▶ _Exercise directions_
Find every line below with the word "value" in it, and copy each one.

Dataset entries
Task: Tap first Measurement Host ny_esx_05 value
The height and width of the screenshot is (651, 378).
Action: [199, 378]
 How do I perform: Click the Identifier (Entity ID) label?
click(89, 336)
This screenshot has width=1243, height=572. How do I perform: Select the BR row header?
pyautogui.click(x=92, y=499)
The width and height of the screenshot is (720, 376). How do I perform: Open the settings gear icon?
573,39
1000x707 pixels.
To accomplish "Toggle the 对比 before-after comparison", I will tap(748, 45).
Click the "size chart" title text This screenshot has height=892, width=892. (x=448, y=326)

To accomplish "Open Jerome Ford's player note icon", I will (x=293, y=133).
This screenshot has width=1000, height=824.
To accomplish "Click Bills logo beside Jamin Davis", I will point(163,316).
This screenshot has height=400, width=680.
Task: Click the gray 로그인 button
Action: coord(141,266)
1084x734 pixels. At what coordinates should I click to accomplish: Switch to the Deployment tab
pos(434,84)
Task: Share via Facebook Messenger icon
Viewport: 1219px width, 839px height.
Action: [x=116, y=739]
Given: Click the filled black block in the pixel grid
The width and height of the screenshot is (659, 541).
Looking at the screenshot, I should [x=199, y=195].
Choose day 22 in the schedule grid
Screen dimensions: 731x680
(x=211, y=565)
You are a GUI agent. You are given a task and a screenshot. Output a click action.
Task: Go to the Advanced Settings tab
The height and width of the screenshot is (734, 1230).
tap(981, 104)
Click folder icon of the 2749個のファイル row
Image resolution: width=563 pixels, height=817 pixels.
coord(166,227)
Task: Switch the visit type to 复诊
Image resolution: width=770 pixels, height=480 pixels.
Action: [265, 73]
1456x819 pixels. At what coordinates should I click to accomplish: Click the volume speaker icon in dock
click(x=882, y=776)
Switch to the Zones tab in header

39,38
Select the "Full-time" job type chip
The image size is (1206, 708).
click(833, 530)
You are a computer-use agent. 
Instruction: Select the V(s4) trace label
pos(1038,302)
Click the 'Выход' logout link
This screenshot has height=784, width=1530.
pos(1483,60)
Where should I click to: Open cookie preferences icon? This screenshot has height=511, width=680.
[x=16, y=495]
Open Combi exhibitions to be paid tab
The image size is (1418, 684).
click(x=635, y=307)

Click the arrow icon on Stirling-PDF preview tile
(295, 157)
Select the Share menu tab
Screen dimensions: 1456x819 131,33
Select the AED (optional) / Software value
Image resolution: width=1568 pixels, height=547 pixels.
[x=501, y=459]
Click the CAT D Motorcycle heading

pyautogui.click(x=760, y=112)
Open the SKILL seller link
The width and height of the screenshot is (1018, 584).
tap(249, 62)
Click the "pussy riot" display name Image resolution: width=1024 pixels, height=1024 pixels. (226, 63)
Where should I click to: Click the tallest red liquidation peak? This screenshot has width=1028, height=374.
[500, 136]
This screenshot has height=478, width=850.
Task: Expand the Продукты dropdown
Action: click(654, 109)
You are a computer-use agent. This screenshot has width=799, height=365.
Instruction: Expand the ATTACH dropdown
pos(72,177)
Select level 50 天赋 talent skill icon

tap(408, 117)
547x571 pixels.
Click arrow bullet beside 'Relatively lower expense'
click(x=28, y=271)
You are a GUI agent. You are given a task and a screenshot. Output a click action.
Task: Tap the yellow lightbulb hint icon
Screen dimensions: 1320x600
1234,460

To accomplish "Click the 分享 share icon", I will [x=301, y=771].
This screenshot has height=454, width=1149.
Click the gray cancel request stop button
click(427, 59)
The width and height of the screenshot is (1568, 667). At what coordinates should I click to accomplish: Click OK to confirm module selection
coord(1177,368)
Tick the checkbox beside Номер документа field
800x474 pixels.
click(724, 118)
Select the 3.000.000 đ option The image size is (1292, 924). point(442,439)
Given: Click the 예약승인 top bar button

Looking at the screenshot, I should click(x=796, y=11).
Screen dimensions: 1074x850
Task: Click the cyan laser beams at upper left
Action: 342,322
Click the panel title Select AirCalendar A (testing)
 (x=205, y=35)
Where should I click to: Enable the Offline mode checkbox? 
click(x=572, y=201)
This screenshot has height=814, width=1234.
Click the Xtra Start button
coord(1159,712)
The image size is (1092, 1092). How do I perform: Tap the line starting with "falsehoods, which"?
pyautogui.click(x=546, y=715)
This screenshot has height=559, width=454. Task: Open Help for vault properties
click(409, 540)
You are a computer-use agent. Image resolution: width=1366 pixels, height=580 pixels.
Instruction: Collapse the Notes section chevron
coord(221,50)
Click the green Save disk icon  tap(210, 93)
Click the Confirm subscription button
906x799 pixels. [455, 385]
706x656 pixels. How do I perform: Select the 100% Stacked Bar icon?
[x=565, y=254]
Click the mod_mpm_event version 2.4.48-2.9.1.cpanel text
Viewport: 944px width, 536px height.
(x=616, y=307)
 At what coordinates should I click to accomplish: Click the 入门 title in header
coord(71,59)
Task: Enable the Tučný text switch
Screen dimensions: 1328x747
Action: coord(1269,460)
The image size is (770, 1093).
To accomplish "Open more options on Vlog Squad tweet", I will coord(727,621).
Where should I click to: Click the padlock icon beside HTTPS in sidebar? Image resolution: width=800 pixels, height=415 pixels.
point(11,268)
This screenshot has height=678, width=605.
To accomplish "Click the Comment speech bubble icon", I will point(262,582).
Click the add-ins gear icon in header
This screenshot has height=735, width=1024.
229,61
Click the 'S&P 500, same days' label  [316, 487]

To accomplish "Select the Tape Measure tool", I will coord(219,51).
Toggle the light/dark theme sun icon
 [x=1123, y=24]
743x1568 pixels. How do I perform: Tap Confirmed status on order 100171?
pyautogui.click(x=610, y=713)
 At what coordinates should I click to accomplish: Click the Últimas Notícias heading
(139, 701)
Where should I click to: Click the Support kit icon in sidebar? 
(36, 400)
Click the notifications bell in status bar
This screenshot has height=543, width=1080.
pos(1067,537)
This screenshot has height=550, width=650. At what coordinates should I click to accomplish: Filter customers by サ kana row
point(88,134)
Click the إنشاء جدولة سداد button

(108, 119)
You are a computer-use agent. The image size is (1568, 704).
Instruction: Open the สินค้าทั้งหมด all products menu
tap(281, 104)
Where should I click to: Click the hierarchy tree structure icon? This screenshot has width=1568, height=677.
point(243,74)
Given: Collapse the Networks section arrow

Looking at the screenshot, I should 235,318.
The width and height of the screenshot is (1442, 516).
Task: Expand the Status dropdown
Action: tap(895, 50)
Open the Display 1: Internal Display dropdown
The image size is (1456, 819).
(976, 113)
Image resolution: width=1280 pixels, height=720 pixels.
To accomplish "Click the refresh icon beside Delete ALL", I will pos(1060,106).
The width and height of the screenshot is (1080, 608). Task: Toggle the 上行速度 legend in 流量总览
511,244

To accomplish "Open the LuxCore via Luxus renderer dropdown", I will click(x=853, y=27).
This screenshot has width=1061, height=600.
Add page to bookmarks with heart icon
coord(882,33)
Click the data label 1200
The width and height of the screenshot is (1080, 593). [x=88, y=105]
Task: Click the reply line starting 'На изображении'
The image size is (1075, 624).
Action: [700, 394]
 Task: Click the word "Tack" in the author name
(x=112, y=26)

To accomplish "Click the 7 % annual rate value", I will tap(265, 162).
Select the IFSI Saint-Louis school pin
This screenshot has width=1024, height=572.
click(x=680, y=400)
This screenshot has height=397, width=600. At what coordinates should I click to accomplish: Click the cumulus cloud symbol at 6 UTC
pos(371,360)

▶ _Response below_
Task: Tap first Measurement Host ny_esx_05 value
Select the AED (optional) / Software value
To accomplish "Click the 7 % annual rate value", I will tap(265, 162).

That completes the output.